The man’s cousin Houcine Lacheheb said the man had been alive when he arrived at the hospital but had died after security forces fired tear gas outside.
“It was the police who killed him,” he said.
An AFP journalist in Aguereb saw security forces using tear gas to disperse stone-throwing demonstrators.
Tunisian human rights group FTDES said Aguereb had seen “a violent intervention by security forces on Monday night to force the reopening of the Qena rubbish dump”.
“The massive use of tear gas caused the death of Abderrazek Lacheheb,” it said.
The interior ministry denied that Lacheheb had been suffocated by tear gas, saying he had been admitted to hospital for a health condition unrelated to the protests.
Videos shared on social media showed residents fleeing clouds of tear gas in front of the hospital, where angry relatives of Lacheheb were demonstrating after his death.
Public pressure had forced the closure of the Sfax region’s main rubbish dump, in Aguereb, in September. City councils in the region have been refusing to collect trash, complaining that the state has not found workable alternatives.
This has caused thousands of tonnes of household waste to accumulate for about a month in the streets, markets and even hospitals of Sfax, the second-largest Tunisian city.

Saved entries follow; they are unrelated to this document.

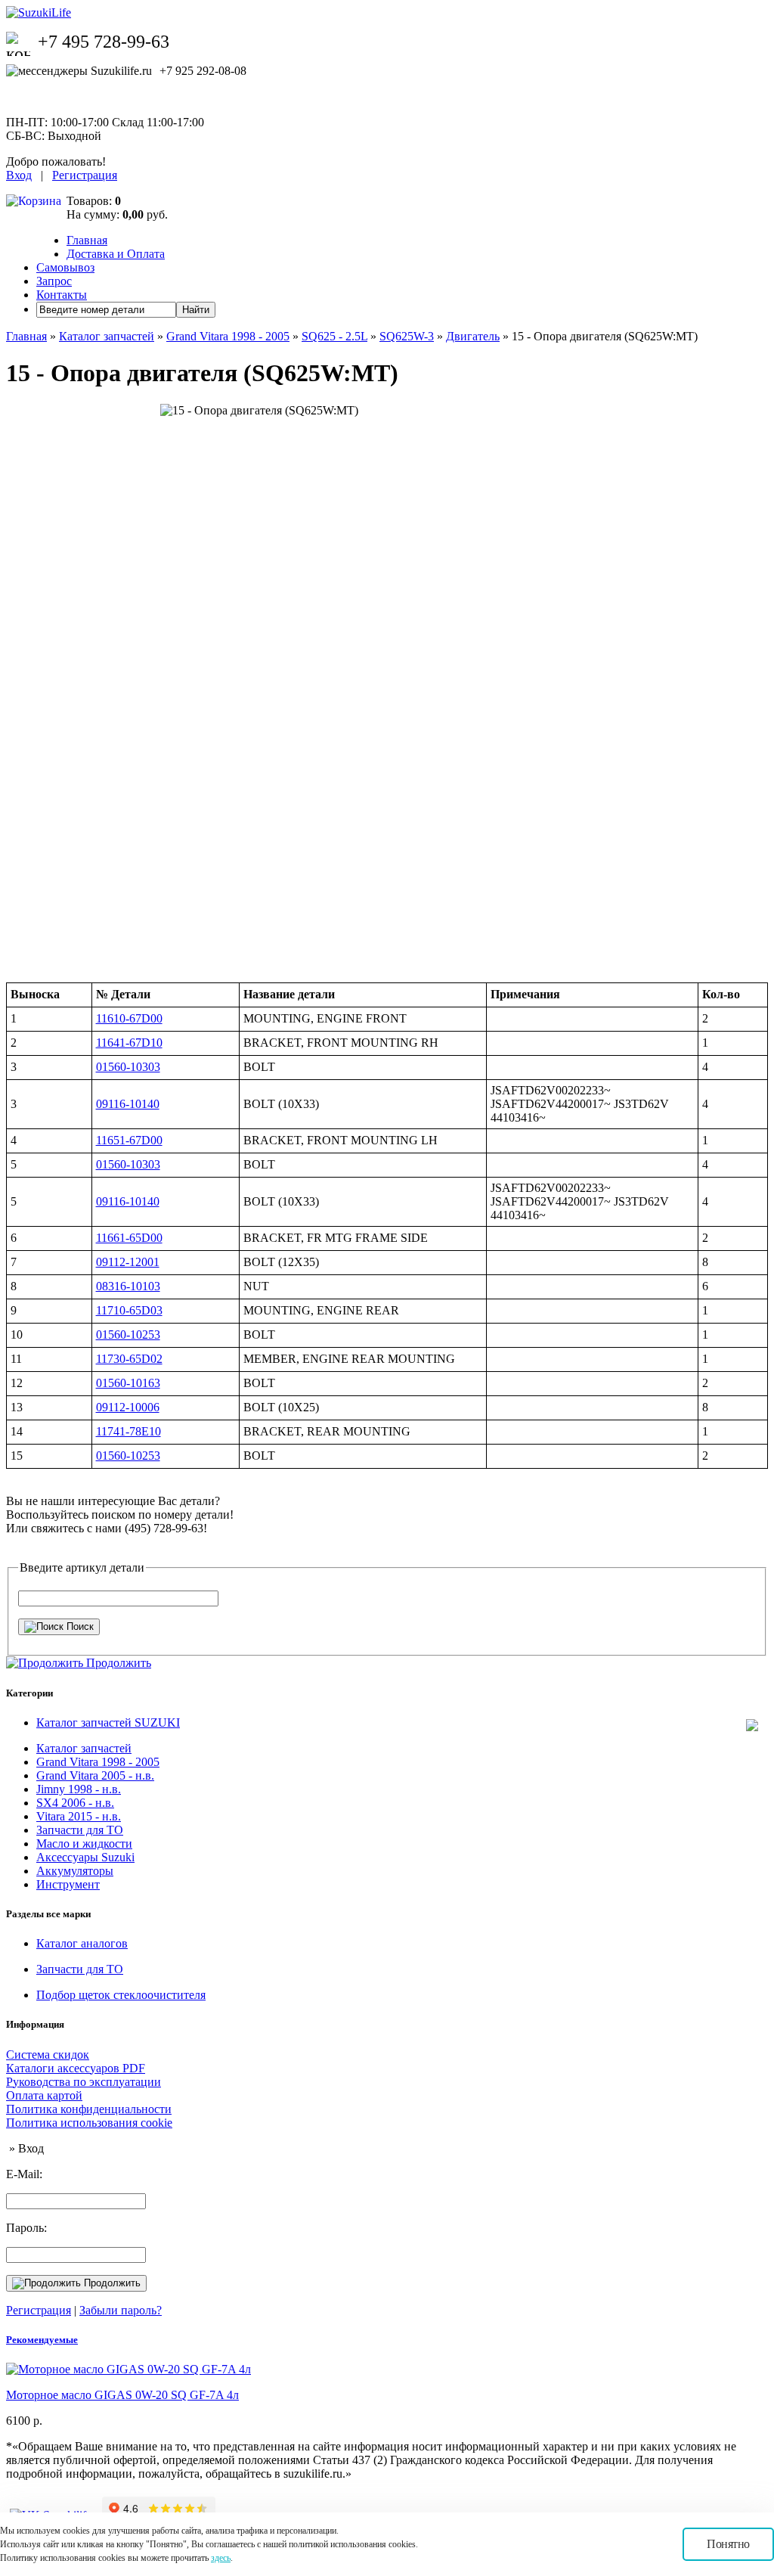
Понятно (728, 2543)
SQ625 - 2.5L (334, 336)
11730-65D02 (129, 1358)
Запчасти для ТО (79, 1829)
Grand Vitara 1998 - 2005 (227, 336)
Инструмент (68, 1884)
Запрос (54, 281)
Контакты (61, 294)
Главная (87, 240)
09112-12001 (127, 1261)
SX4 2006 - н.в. (75, 1802)
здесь (221, 2558)
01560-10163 (128, 1382)
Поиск (78, 1626)
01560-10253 (128, 1334)
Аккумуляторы (74, 1870)
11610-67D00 (129, 1018)
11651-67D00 (129, 1140)
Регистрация (84, 175)
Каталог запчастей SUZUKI (108, 1722)
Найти (195, 309)
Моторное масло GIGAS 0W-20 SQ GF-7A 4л (122, 2394)
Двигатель (473, 336)
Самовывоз (65, 267)
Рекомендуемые (42, 2339)
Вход (19, 175)
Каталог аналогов (82, 1943)
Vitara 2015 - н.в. (78, 1816)
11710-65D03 (129, 1310)
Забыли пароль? (120, 2310)
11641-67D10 (129, 1042)
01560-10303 (128, 1066)
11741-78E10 (128, 1431)
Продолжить (111, 2283)
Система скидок (47, 2054)
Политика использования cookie (89, 2122)
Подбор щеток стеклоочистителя (121, 1994)
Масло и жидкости (84, 1843)
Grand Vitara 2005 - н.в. (95, 1775)
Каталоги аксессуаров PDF (75, 2068)
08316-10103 (128, 1286)
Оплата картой (44, 2095)
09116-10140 (127, 1103)
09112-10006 (127, 1407)
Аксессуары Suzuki (85, 1857)
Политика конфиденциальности (89, 2109)
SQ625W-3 (406, 336)
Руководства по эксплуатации (83, 2081)
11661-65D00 (129, 1237)
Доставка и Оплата (116, 253)
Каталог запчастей (106, 336)
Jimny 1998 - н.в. (78, 1789)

The accumulation of waste sparked widespread anger in Sfax, where thousands protested last week saying the authorities were deliberately killing them and violating their rights.
Escalation over reopening
Late on Monday, the Ministry of Environment reopened the closed landfill, despite a judicial decision prohibiting that.
Witnesses said when workers began collecting waste and transporting it to Agareb, hundreds of young people gathered, rejecting the decision, which prompted police to fire tear gas to disperse them.
On Tuesday, Tunisian protesters angered by the decision to reopen the landfill set fire to a police station, witnesses said. Violent confrontations took place on the town’s streets as police fired tear gas to disperse protesters trying to block roads and throw stones at them.
The incident is the first serious test facing Najla Boden’s government, appointed by president Kais Saied last month, in how to respond to protests over poor public services and fragile social and environmental conditions.
Saied has faced mounting criticism since he assumed executive authority in July, brushing aside most of the constitution to seize almost total power in what critics have described as a coup.
Saied unveiled a new government in October and has promised a national dialogue, but has yet to lay out a detailed plan to restore normal constitutional order.